K-State will be the host to a national event for one of the nation’s oldest historically black fraternities next month.
The Charles I. Brown Historical Symposium, on Aug. 18 and 19, will draw members of Phi Beta Sigma to K-State, said Pat Patton, a research specialist in Hale Library. Patton said she has been researching members of the fraternity for the past decade.
Kevin Christian, a Phi Beta Sigma member to attend the event, said 12 to 15 members will attend, and among them will be key brothers who have a vested interest in the history of the fraternity.
K-State was home to the fraternity’s Delta Chapter, which started in 1914 but ended in the early 1930s after the Great Depression forced many members out of school. It was the first chapter of the fraternity to start at a mixed-race university west of the Mississippi River, Patton said.
The chapter’s house still stands at 1020 Colorado St. in Manhattan.
“When I listen to the stories that these men of Delta Chapter endured and how their lives and careers were shaped, it just goes to show me, that you can overcome obstacles, odds, and persevere, if you believe,” he said. “It is obvious that they believed, and in doing so, paved the way for countless men to become members of this great organization.”
The fraternity is considering several universities to be its repository of the papers and records of its members, Patton said. She said K-State is one of the schools likely to be chosen.
“Howard is a likely site.

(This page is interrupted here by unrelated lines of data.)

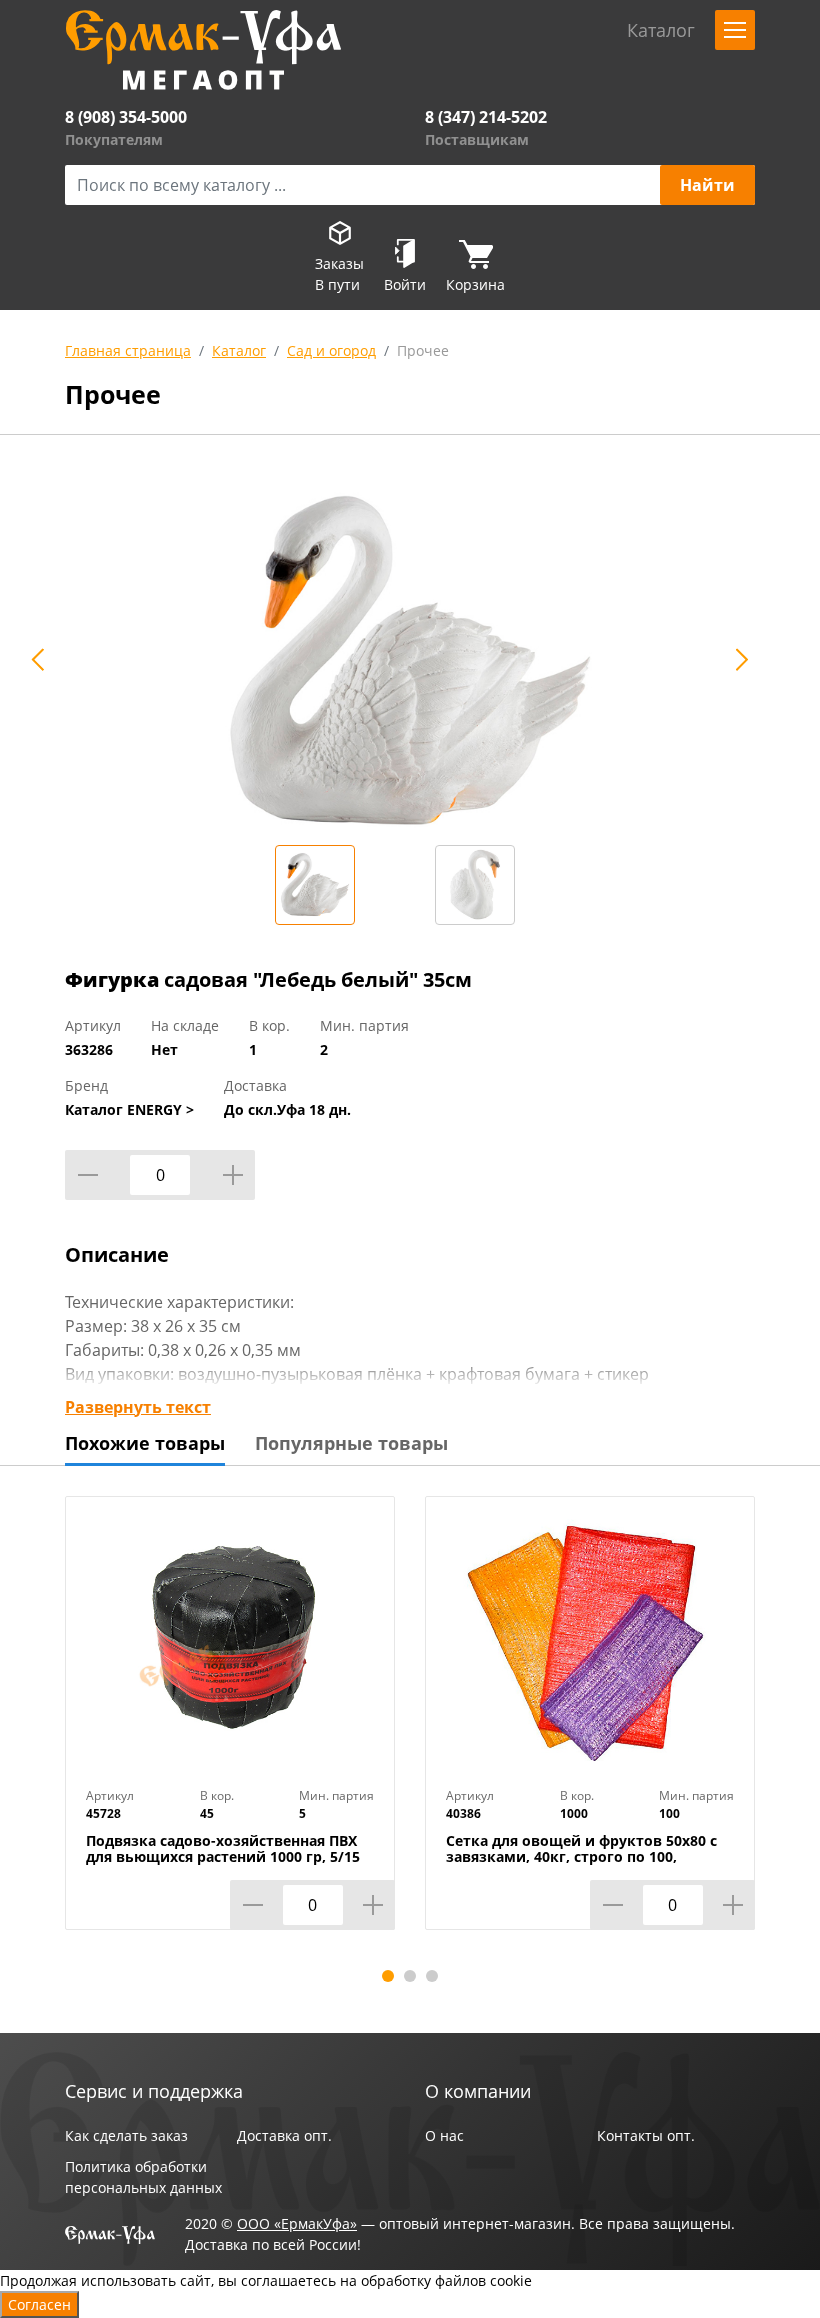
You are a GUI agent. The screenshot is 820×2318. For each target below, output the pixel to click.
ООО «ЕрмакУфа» (297, 2223)
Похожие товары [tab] (145, 1443)
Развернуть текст (138, 1407)
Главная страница (128, 350)
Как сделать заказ (126, 2135)
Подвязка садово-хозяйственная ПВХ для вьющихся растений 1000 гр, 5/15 (223, 1849)
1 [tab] (388, 1976)
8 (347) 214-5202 (486, 117)
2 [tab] (410, 1976)
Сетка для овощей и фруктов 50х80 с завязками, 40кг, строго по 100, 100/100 (581, 1857)
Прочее (423, 350)
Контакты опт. (646, 2135)
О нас (444, 2135)
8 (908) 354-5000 (126, 117)
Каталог (239, 350)
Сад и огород (331, 350)
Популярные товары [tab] (351, 1443)
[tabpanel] (230, 1728)
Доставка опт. (284, 2135)
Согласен (39, 2304)
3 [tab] (432, 1976)
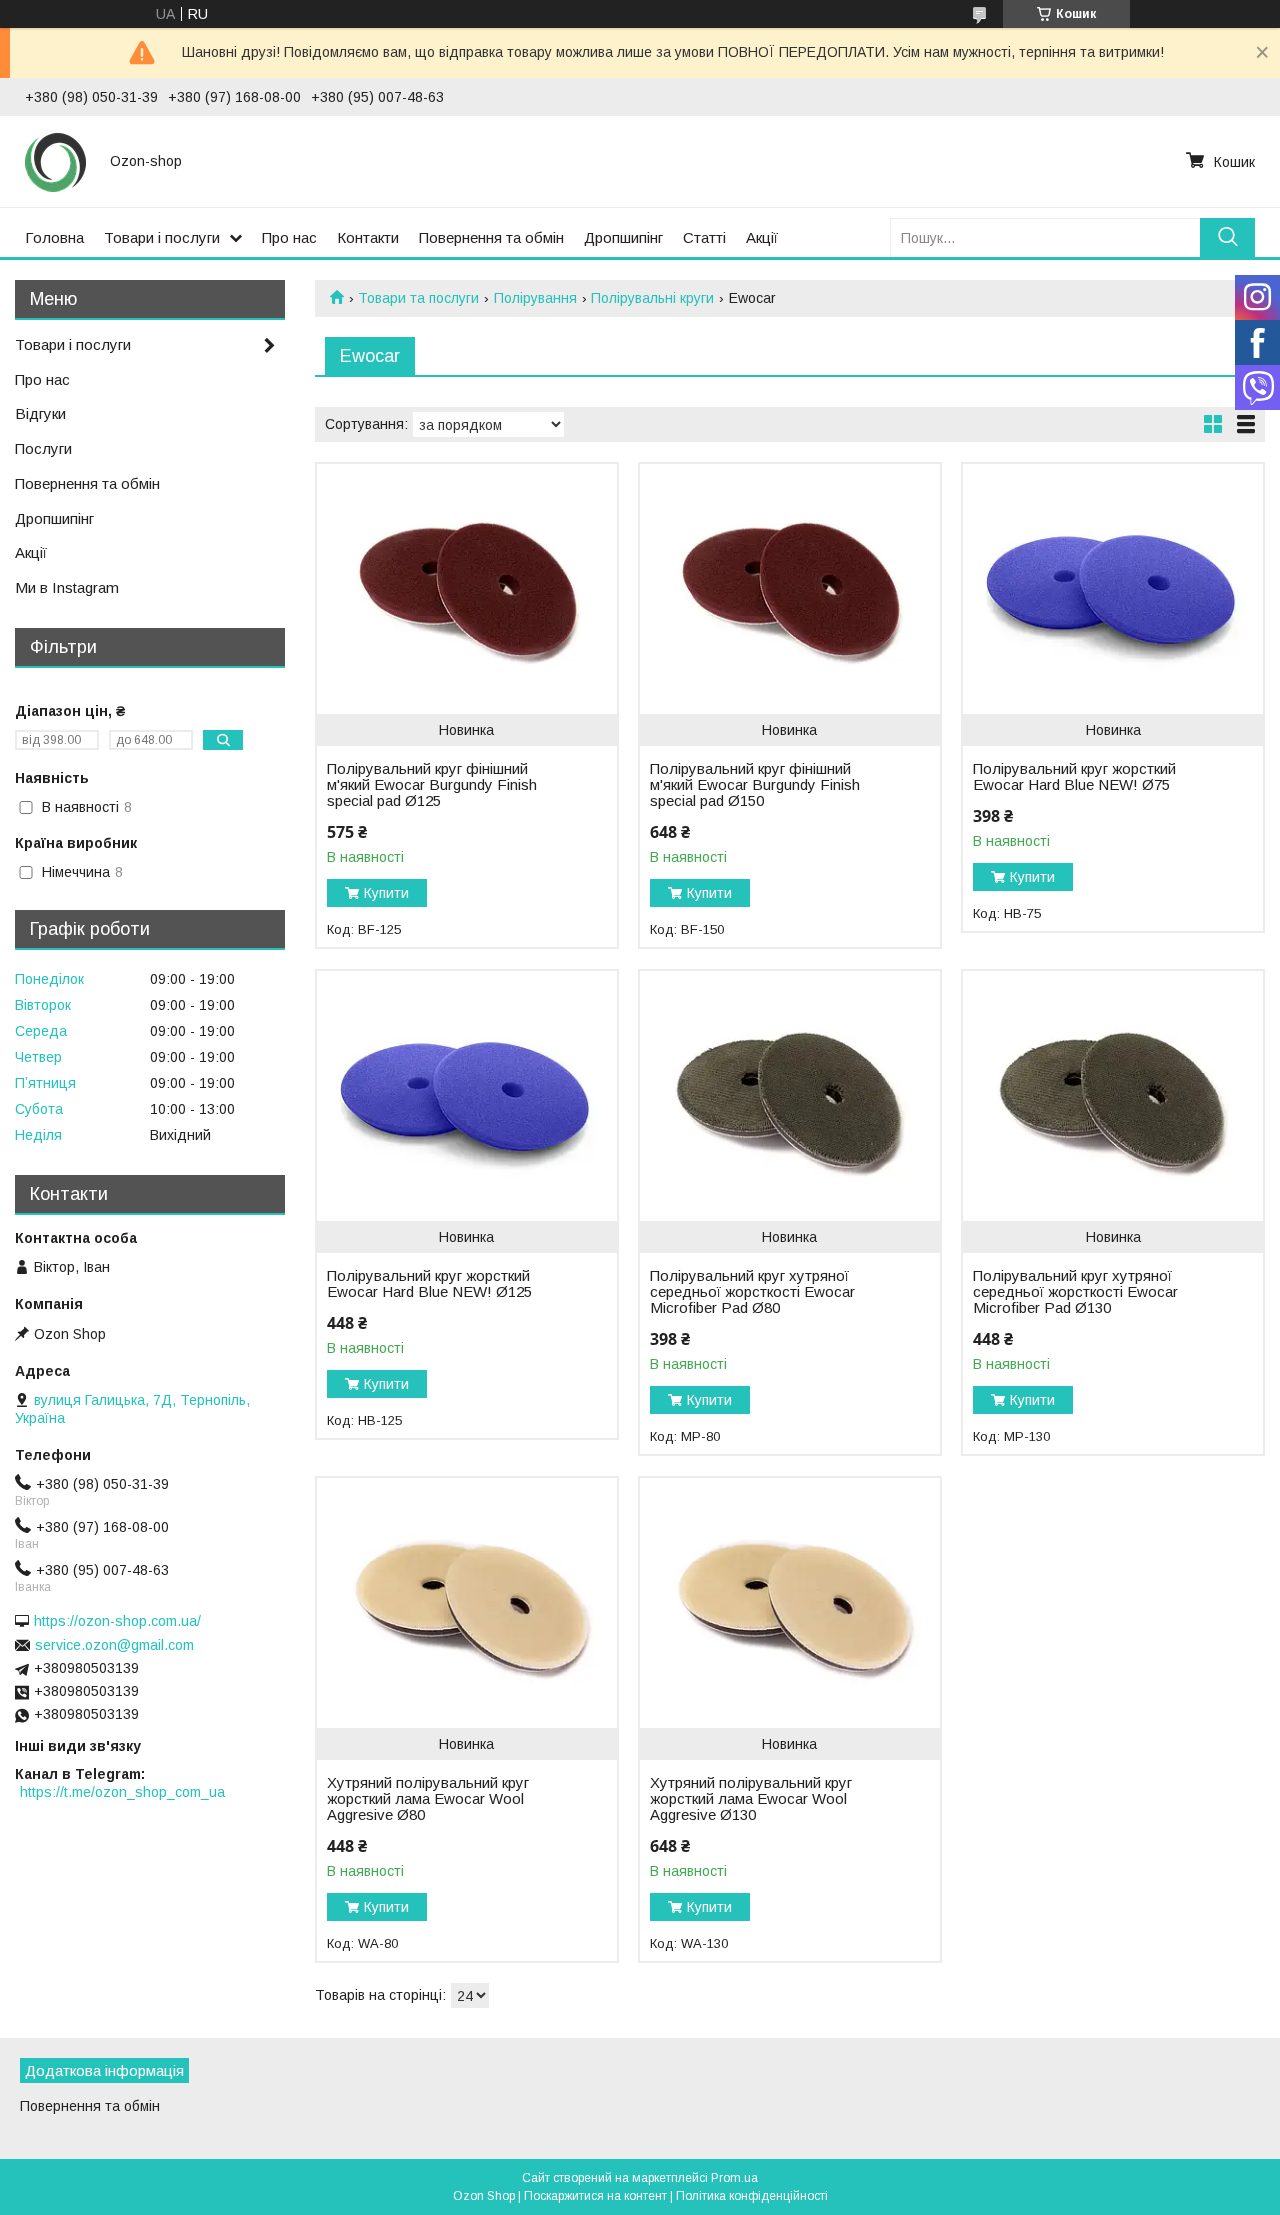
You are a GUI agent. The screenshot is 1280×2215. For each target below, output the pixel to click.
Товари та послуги (418, 298)
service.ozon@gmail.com (114, 1645)
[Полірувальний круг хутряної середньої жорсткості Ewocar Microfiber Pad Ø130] (1112, 1096)
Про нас (289, 237)
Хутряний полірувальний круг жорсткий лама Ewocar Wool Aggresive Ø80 (428, 1799)
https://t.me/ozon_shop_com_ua (122, 1792)
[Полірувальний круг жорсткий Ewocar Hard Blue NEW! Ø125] (466, 1096)
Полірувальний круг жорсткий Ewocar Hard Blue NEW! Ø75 (1074, 777)
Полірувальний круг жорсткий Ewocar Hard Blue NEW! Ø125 (429, 1284)
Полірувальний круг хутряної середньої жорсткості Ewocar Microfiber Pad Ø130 (1075, 1292)
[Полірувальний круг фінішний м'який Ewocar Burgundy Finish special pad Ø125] (466, 589)
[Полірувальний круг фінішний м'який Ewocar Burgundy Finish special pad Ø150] (789, 589)
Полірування (535, 298)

K-State is a likely site, and a few others are also likely,” said Gerald Smith, former national executive director of PBS.
Smith said he will be giving a presentation at the event focusing on the history of the fraternity. He said the goal of PBS was not to turn its members into leaders as other fraternities did, but something different.
“They did not intend us to be leaders,” Smith said. “They intended us to be public servants.” He said that now, with eight years until the fraternity turns 100, is the time for the fraternity to consider its past and decide if it is going in the right direction.
The symposium is named for Charles Ignatius Brown, one of three men who founded the fraternity at Howard University in 1914. After graduating that year, he moved to Kansas and worked as a teacher in Topeka and founded the Delta fraternity chapter at K-State in 1917.
Smith said he doesn’t have any proof, but believes Brown was a part of the family involved in the Brown v. Board of Education Supreme Court case that ruled segregation as unconstitutional.
After that, he seemingly disappeared. Patton said she and other researchers have gone through countless records looking for mention of Brown, but nothing definitive has surfaced. She said she’d heard many stories as to what happened from living fraternity members, but never found anything concrete.
“Different members would call and had heard that he’d been murdered,” Patton said.
The fraternity is back at K-State, she said, but doesn’t have a chapter house. None of Phi Beta Sigma members could be reached at press time.